Widening minority ethnic group access to, and representation across, UK biomedical and clinical research will… depend on a number of interdependent factors and processes. At the least it will require the development and delivery of a clear policy framework and its guidance, coupled with increased or better targeted resources. More accessible culturally and linguistically competent recruitment programmes are also needed. Establishing greater clarity about equality and diversity issues will be key to these developments. Among the most pressing issues is a need to: consistently and usefully define the UK’s different populations and subpopulations; identify the contexts in which ethnoor population-specific data [are] actually important; and ascertain the relative sample sizes necessary to draw meaningful conclusions.

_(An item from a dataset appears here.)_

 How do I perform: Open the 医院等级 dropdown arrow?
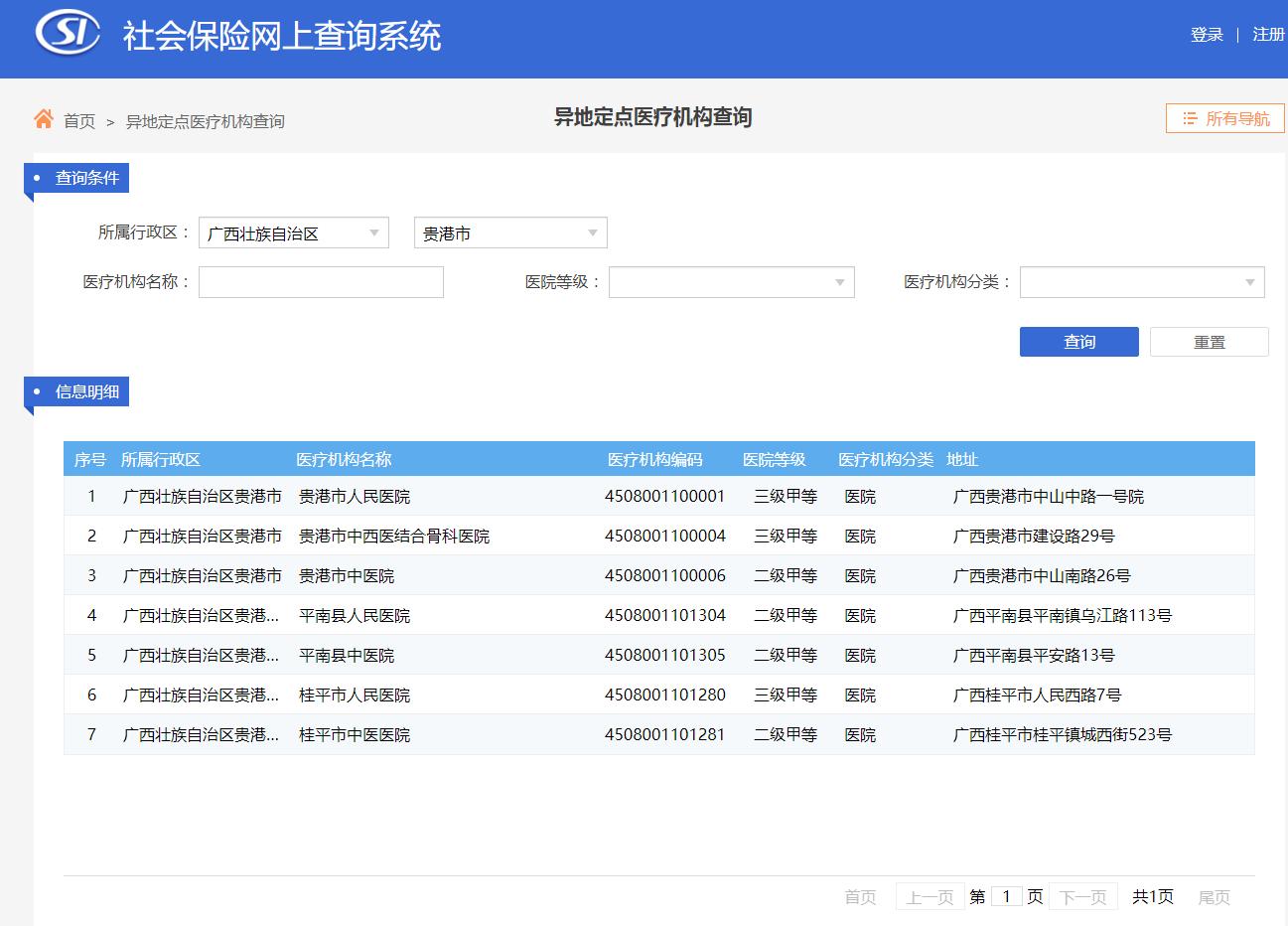tap(840, 282)
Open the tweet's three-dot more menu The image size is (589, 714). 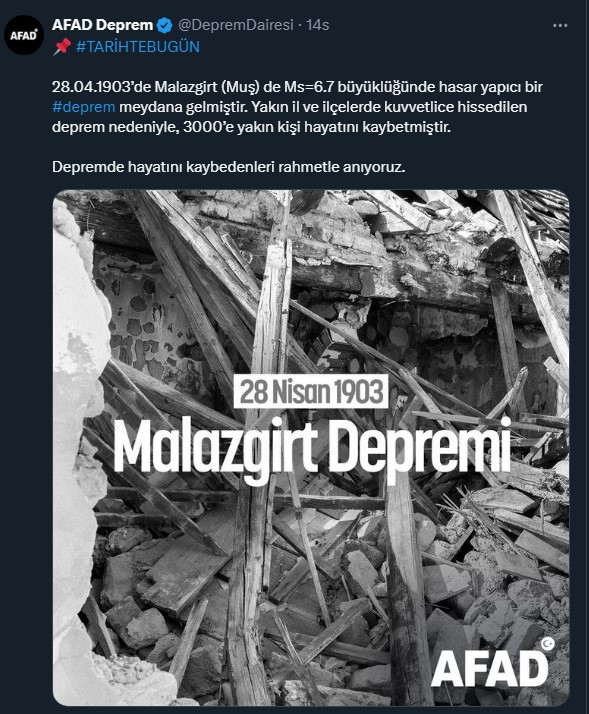(x=560, y=26)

   Traces of the ‘inclusion and difference paradigm’ can be clearly discerned in Mehta’s ‘equality and diversity issues’, which similarly span the domains of biomedical science policy and practice.
   These interconnected concerns about definition, relevance and veracity have been reflected in debates surrounding the flagship British biobanking project, UK Biobank. While Ranganathan and Bhopal (2006) underline the importance of UK Biobank recruiting volunteers from diverse ethnic backgrounds, Mehta and Saggar (2005: 207) warn that the project ‘may have limited value for minority [ethnic] groups’. Mehta and Saggar (2005) echo the recommendations of population geneticists Tate and Goldstein, who suggested that UK Biobank should intentionally over-sample participants from minority ethnic groups ‘to allow identification of gene-environment interactions specific to the minority groups’ (2004: S42). UK Biobank thus faced a difficult political and scientific choice. Its options included: oversampling from all minority ethnic groups; collecting equal samples of two or more ethnic groups; using a strictly ‘representative’ sample of participants from all ethnic groups in numbers proportionate to their numbers in the wider UK population; or excluding participants from all but one ethnic group. Eventually, UK Biobank decided to generate modestly boosted samples from a small number of selected minority ethnic groups as well as a larger core sample from the UK’s ‘majority’ ethnic population (Tutton, 2008). This compromise not only excluded some minority ethnic groups, but the samples it included from selected minority ethnic populations were still numerically smaller than that from the ‘majority’ ethnic population.
The remainder of this paper will show that such debates about the inclusion of minority ethnic groups in UK biobanks reflect a disjuncture in the ‘inclusion and difference paradigm’ which has important ethico-legal implications. Drawing on data collected in a wider project exploring the use of ‘race’ and/or ethnicity in contemporary UK-based genetics and biomedical research (Martin et al., 2007), the analysis presented here explores the views and experiences of researchers working at UK Biobanks that have been designed to explore the aetiology of common complex diseases. In particular, it focuses on evidence of the discordance between the twin imperatives of social inclusivity and analytical acuity that influence the perceived relevance of ethnicity as a sampling, descriptive and/or analytical variable.